*Selected text*
•••
# Alaska flyfishing



## rhyneodem (Aug 15, 2006)

be in Alaska end of August, suggestions on gear and tackle, will be doing self guided fishing mainly Kenia peninsula area.


----------



## Outearly (Nov 17, 2009)

It has been a few years, but we fished a few of the streams that cross the road near Homer. The fly shops in the area will help you.

We did not have a clue, but caught a few fish with flies recommended by a local shop.

Streams that are fishable without a guide are available farther up the peninsula, we did not try that, just didn't have time.

It's achievable for sure, 5 weights will get it done.

You're doing the right thing doing your research now, it's a beautiful area.


----------



## salty_waders (Feb 13, 2006)

What's your target? A 5-6 wt will be fine for trout and grayling but you'll want a 7-8 wt for salmon. Typical trout flies for rainbows, dollies, and grayling such as dries, streamers, and eggs. Leach flies for the salmon. As mentioned, the fly shops should have some suggestions too.


----------



## rhyneodem (Aug 15, 2006)

Thanks guy's good info, have both 5 & 9 wt, have fished Guadalupe river so maybe covered on rainbows, Dollies etc. Hoping for a Silver though. Still looking into guide trip though.
•••
*What this exercise asks*
[1] Summarize the Alaska fly-fishing thread in two sentences.
[2] Write the next post in the Alaska fly-fishing thread, following the last reply shown.
•••
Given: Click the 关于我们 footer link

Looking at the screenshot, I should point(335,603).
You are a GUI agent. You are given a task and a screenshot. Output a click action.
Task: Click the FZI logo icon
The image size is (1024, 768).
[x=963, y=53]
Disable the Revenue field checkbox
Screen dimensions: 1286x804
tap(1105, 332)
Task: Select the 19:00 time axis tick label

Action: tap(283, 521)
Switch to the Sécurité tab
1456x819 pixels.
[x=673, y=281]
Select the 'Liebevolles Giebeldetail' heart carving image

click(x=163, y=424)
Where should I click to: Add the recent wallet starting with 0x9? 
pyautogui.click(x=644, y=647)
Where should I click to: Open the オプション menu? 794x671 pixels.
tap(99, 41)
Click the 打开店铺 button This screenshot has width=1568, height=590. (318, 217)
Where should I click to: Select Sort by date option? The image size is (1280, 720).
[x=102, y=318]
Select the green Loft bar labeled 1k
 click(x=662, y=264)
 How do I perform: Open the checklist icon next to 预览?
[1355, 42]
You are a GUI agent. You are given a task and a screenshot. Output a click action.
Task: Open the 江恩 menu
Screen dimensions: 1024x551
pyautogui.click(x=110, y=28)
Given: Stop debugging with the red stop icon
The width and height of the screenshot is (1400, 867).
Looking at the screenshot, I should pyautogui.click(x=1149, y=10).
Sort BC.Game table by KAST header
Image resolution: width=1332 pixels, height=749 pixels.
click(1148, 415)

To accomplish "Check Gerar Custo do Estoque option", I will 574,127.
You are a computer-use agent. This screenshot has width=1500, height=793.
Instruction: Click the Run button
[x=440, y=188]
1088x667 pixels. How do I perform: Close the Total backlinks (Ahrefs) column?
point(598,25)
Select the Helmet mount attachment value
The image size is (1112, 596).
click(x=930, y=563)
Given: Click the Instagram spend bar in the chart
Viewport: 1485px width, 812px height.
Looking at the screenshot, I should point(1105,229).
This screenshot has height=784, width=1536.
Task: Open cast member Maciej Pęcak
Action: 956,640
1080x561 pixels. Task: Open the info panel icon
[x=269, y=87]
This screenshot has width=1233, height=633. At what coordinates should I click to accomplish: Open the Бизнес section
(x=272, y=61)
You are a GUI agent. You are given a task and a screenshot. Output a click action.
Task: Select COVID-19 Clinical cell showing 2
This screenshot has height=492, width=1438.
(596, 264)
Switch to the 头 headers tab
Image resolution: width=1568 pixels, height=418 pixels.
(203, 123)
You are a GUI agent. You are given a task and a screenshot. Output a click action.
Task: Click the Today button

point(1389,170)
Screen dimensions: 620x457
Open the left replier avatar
•••
*Answers to the tasks*
[1] A poster planning a mainly self-guided fly-fishing trip in Alaska at the end of August asks for gear and tackle suggestions. Replies point to local fly shops and recommend a 5-6 weight rod for trout and grayling and a 7-8 weight for salmon, and the original poster answers that they have 5 and 9 weight rods, hope to catch a Silver, and are still looking into a guide trip.

[2]
----------



## Backcast (Jul 22, 2005)

I am going to Alaska on August 25th with Epic Angling and Adventure. Safari camp.

Here is a blog post about gear. There is a lot of good info on their website.

http://www.epicanglingadventure.com/alaska-fishing-trip-gear/

http://www.epicanglingadventure.com/

Joe


----------



## salty_waders (Feb 13, 2006)

Backcast said:


> I am going to Alaska on August 25th with Epic Angling and Adventure. Safari camp.
> 
> Here is a blog post about gear. There is a lot of good info on their website.
> 
> ...


Rus with Epic Angling is a very close friend of mine. He and I were guides at the safari camp for the previous owner, before Rus purchased the outfit several years ago. Epic Angling (and Rus) are top-notch and I can promise you wont be disappointed.


----------



## Haynie21T (Jun 9, 2017)

Be aware certain areas might be open where others might be closed in Alaska to certain types of fishing. The seasons and ways to fish are not uniform state wide. If you DIY be sure and get a fishing guide book and also know where you are fishing. Highly recommend a fishing guide for at least a day so you can see how they fish up there.


----------



## Ish (Oct 30, 2008)

the key to having a successful trip to AK is to take a bunch of pictures of everything (fish, gear, water, botes, scenery, food, accommodations, bears, hot Eskimo women,etc.) and posting them all up here when you get back.

please and thank you.


----------



## Meadowlark (Jul 19, 2008)

That time of year out on the Kenai, the kings will be mostly gone but the silvers and some reds should provide a lot of action. A good place to DIY is at the confluence of the Kenai and the Moose river...but it can be "jungle" fishing there at times.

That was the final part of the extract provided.